The projection of ongoing disinflation was not contradicted by price data released today:

  • Swiss CPI inflation fell to a 30-month low of 1.0% in March versus the peak of 3.5% in August 2022. Swiss core inflation was also at 1.0% versus its prior cyclical high of 2.4% in early 2023.
  • CPI inflation in Cyprus of 1.2% last month constituted a 24-month low.
  • Producer prices in Euroland sank 1.0% on month and 8.3% on year in February.

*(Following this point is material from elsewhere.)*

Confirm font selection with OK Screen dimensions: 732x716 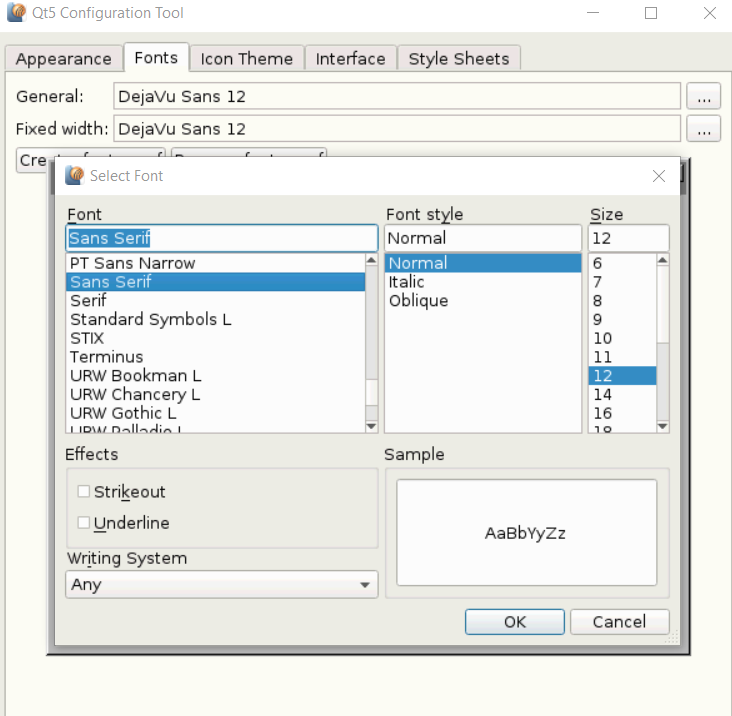click(x=514, y=622)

Excluding energy, a 1.5% 12-month rate of decline was the lowest reading since end-2009.
  • House prices in the euro area in 4Q23 were 0.7% below the prior quarter’s level and 1.1% weaker than in the final quarter of 2022.

Several more purchasing manager survey findings for March were reported this Thursday.

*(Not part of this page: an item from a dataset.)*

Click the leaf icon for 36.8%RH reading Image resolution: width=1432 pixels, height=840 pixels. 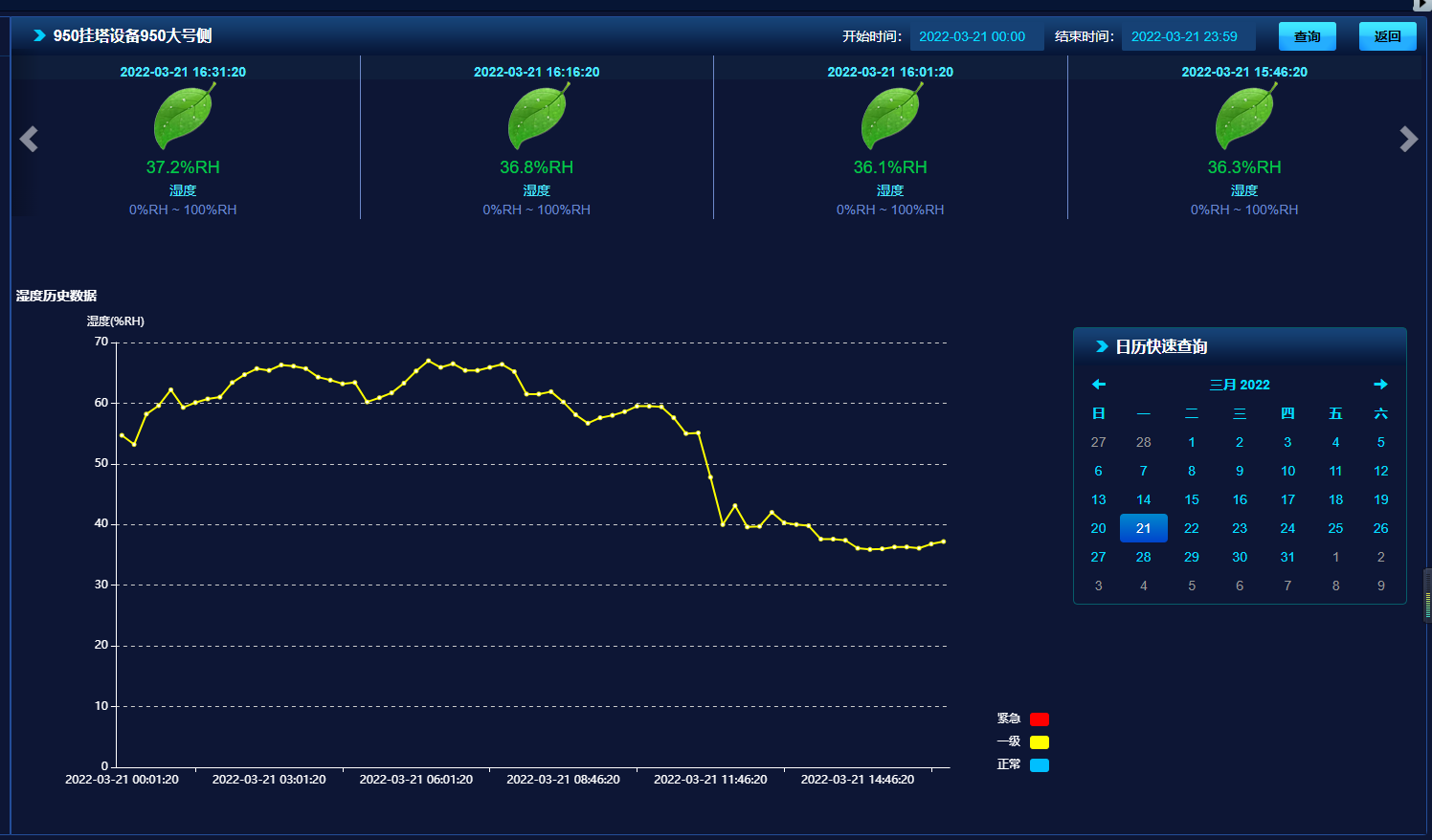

  • Euroland’s composite and service sector PMI readings of 50.3 and 51.5 were their highest in 10 and 9 months, respectively, and a slowdown of inflation further buoyed confidence in the future. That said, the data are consistent with stabilization, not strong growth.
  • Britain’s 52.8 composite PMI and 53.1 services component were each revised a tad lower and representing 3- and 4-month lows, but each has been above the 50 line separating expansion from contraction since November.
  • India’ composite PMI of 61.8 was at an 8-month high and just south of its record 61.9 reading last July. India’s services PMI also exceeded the 60.0 threshold.
  • Australia’s composite and services PMIs were revised somewhat higher to 23-month highs of 53.3 and 54.4.
  • South Africa’s S&P Global-compiled PMI of 48.5, an 8-month low, was depressed by higher inflation and bad weather.
  • Lebanon’s private PMI edged upward but at 49.4 was below 50 for an eighth month in a row.

Consumer confidence during March in Mexico edged up 0.1 point, its third increase in a row, and at 47.3 was the best score in 61 months.

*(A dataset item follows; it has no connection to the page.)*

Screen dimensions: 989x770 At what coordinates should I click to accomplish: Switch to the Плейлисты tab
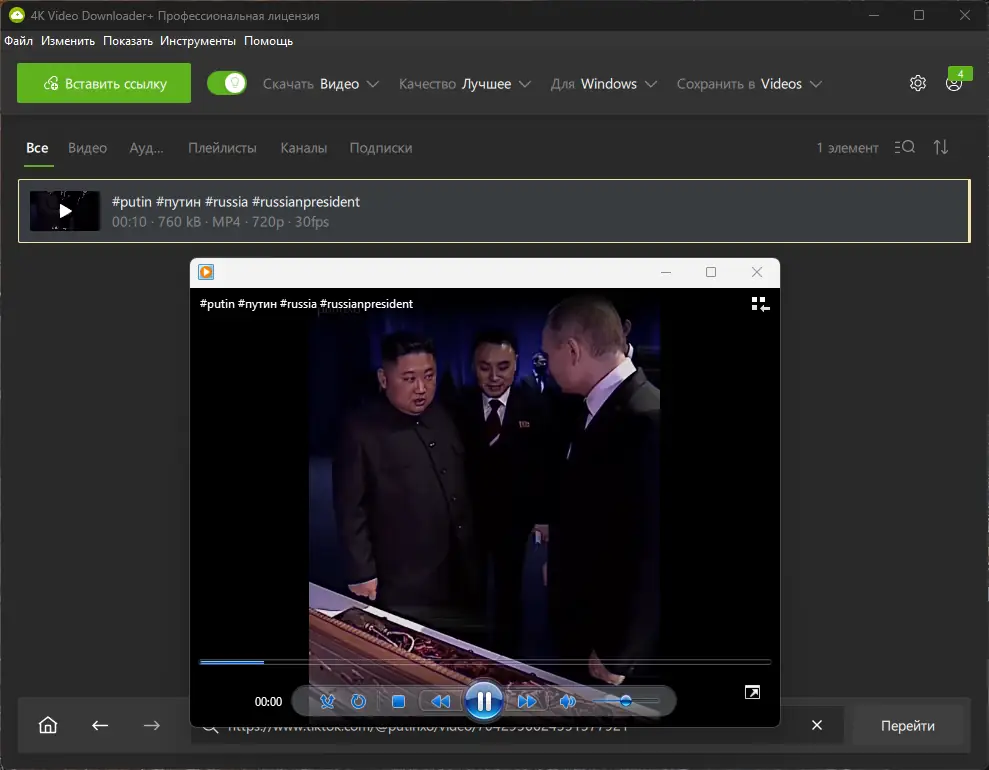point(222,148)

Canada’s trade surplus of C$ 1.39 billion in February was considerably larger than forecast.

The U.S. goods and services trade deficit of $136.5 billion over the first two months was down from a gap of $140. 4 billion a year earlier.

A rise of 11k to 221k in new jobless insurance claims last week was also announced for the United States. From the standpoint of supporting the contention that Fed policy is not waiting for Godot, having somewhat more claims is not an unwelcome development.

Central Banks in Poland and Romania left their key interest rates unchanged today as analysts had been expecting. The National Bank of Poland’s interest rate has been at 5.75% since a cut last October and is a full percentage point down from the cyclical peak maintained for a year from September 2022 until last September. Polish consumer price inflation has cratered from 18.4% in February 2023 to a 5-year low of 1.9%, but a VAT hike this month gave monetary officials pause. Potential inflation-fueling measures in Romania were also an influence behind the decision to leave the National Bank of Romania’s policy interest rate at 7.0%. Romanian CPI inflation of 7.9% in February, though well below 16.8% in November 2022, represented a 3-month high. The Central Bank interest rate has yet to be lowered. A 25-basis point hike to 7.0% in January 2023 capped 500 basis points of tightening during 2022. The rate had been as low as 1.25% early in the pandemic.